Итак, можно сказать, что в основании славянофильства лежал опыт русской литературы и творческого усвоения философии Шеллинга (Киреевские) и Гегеля (К.С. Аксаков, Ю.Ф. Самарин), переосмысленный на основе опыта христианской духовной жизни в Православии. В основании западничества – опыт литературной и политической оппозиционности, осмысляемый в рамках более или менее радикально истолкованного гегельянства.

Как представителей честной интеллигенции их объединяла с представителями предыдущих поколений общая творческая позиция – стремление к суверенитету русской мысли и русской литературы, принцип самоценности художественного и интеллектуального творчества. Различие состояло в том, что славянофилы стремились религиозно обосновать эту позицию, а западники – создать социальные и политические условия для ее реализации в общественной практике.

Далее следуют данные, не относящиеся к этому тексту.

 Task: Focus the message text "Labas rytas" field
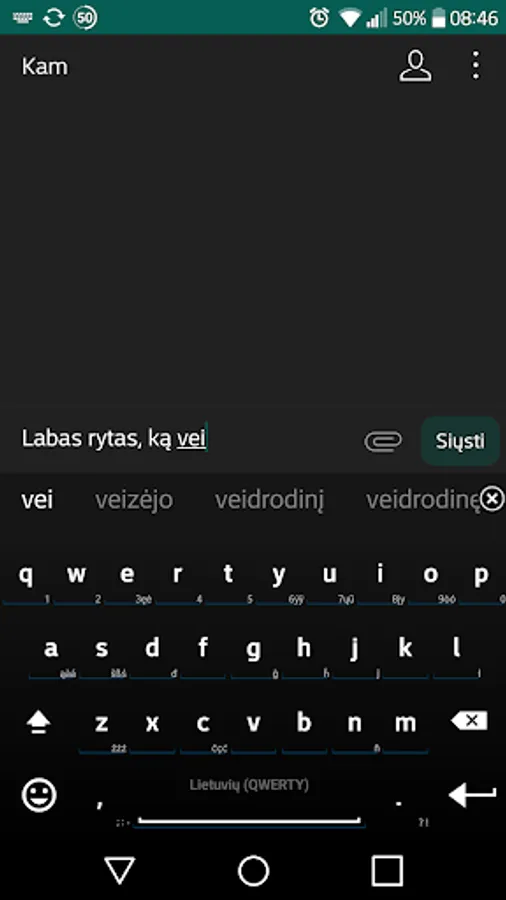184,439
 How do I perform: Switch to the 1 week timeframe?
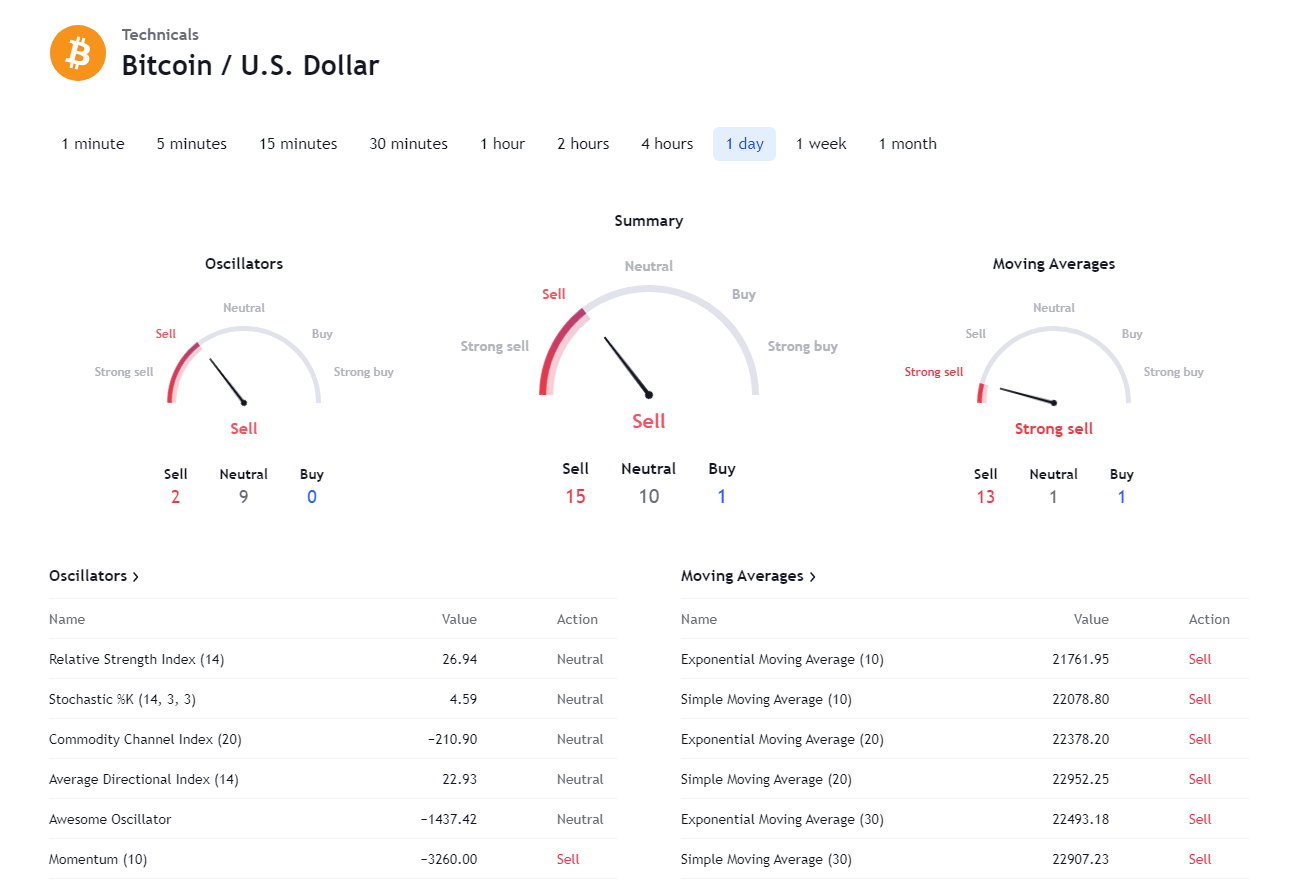pyautogui.click(x=821, y=143)
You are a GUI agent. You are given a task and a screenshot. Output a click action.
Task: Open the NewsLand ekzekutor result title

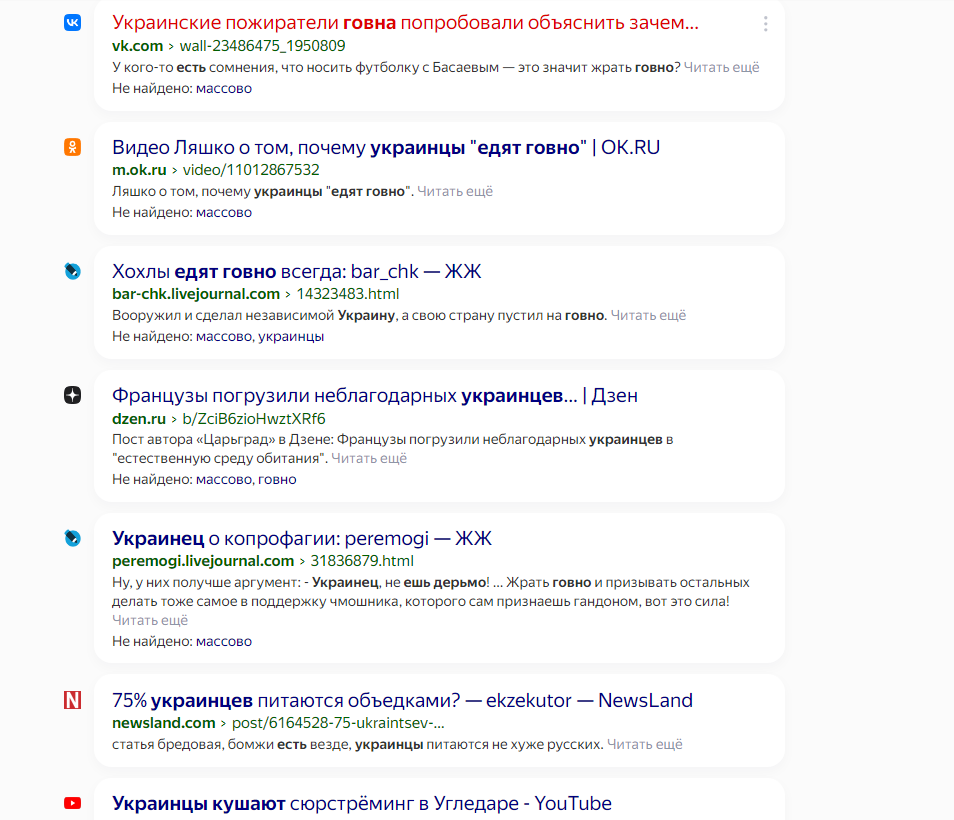pyautogui.click(x=402, y=700)
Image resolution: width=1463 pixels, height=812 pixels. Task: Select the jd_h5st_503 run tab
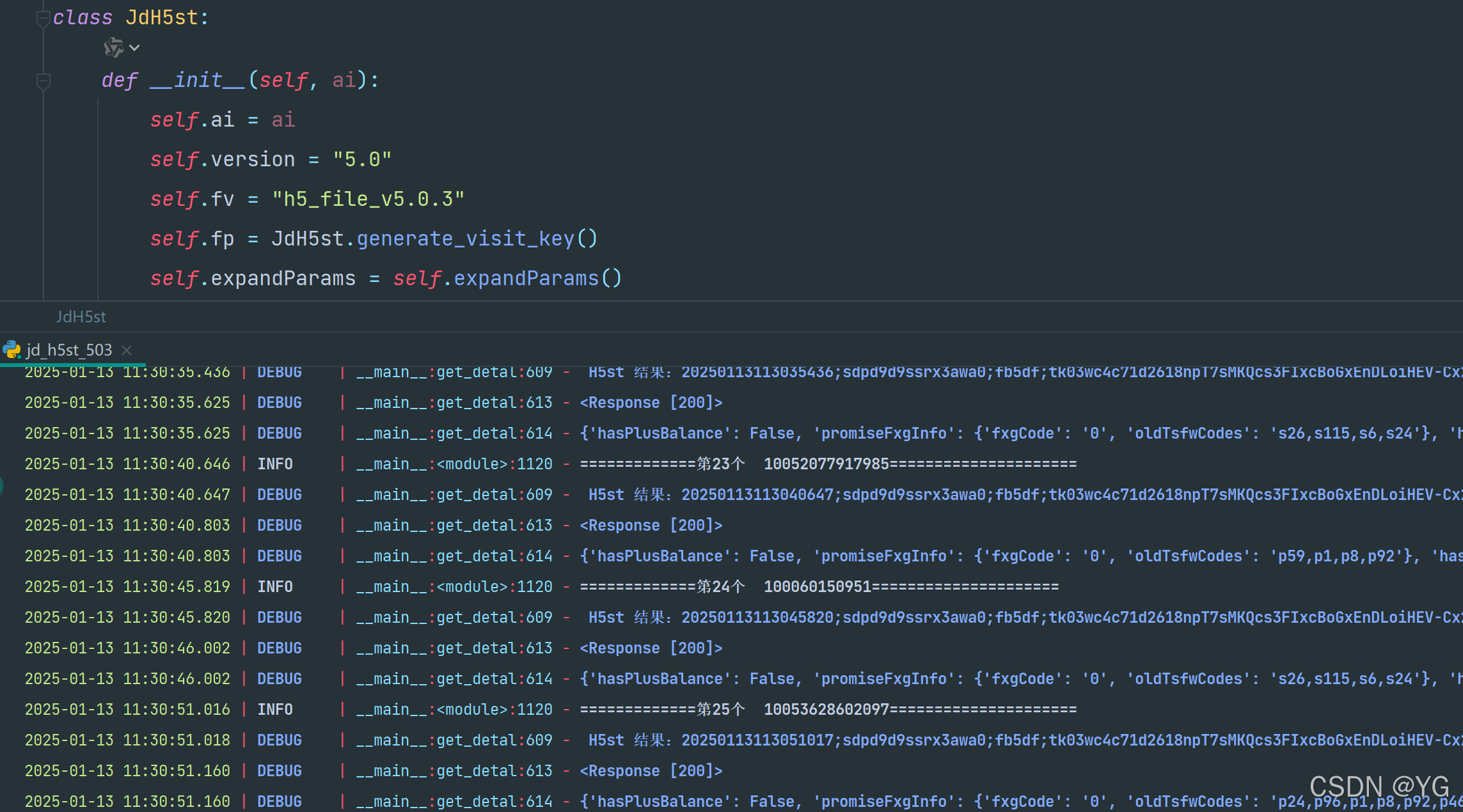[x=69, y=350]
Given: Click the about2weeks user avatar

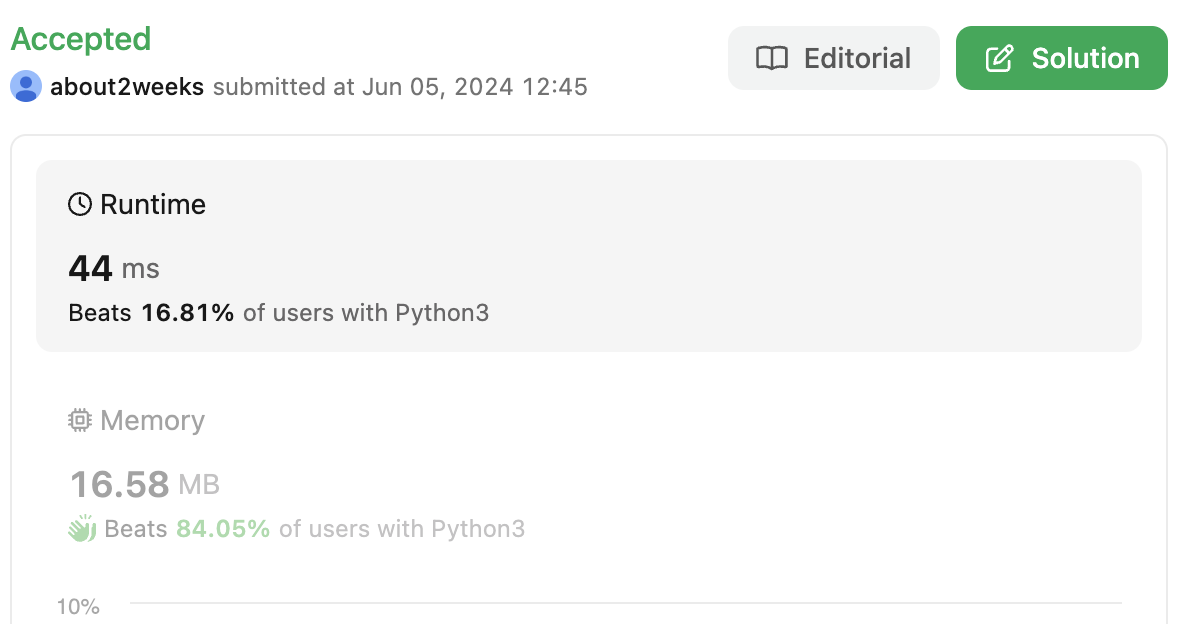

Отстаивая ее, они отделяли себя от групп «официальной народности», придерживавшихся в Петербурге (Ф.В. Булгарин) скорее «западнических», а в Москве (М.П. Погодин и С.П. Шевырев) скорее «славянофильских» ориентаций, и более или менее убежденно выполнявших правительственный идеологический заказ[60]60
  Хотя невозможно, конечно, ставить знак равенства между «Москвитянином» и «Северной пчелой» именно по причине искренности первого. О сложностях, связанных с идентификацией подлинной позиции М.П. Погодина и С.П. Шевырева писал В.А. Кошелев в статье «Славянофильство и официальная народность» [167, с. 122–135].


[Закрыть]
.

Само это разделение способствовало внесению раскола в ряды интеллигенции. Так, провокацией была, например, печальная история с передачей Погодиным Киреевскому своего журнала «Москвитянин» – славянофилы на время оживили умиравший журнал, но зато дали повод Герцену и Белинскому для объединения их в одну позицию с прежней редакцией [104, с. 15–29]. Аналогичным образом К. Аксаков объединял порой «Отечественные Записки», где активно сотрудничал В.Г. Белинский, с «Северной пчелой» Булгарина [12, с. 116]. О полемической заостренности этих сближений говорит то, что даже Герцен (правда, уже в «Былом и думах») отмечал существенную разницу между Булгариным и Погодиным именно в отношении искренности их убеждений [51(5), 165].

Все это вело к расшатыванию первоначальной общности творческих и этических позиций, к обесценению объединяющего «благородства убеждений», взаимным упрекам и подозрениям, и, в конце концов, к разрыву личных отношений [104, с. 40–41]. Несмотря на это, попытки объединения на общей платформе личной и творческой честности не прекращались, особенно со стороны славянофилов. Однако то, что эти попытки не увенчались успехом, определялось не только внешними, но и внутренними причинами, выявившимся со временем существенным расхождением не только теоретических, но и жизненных позиций.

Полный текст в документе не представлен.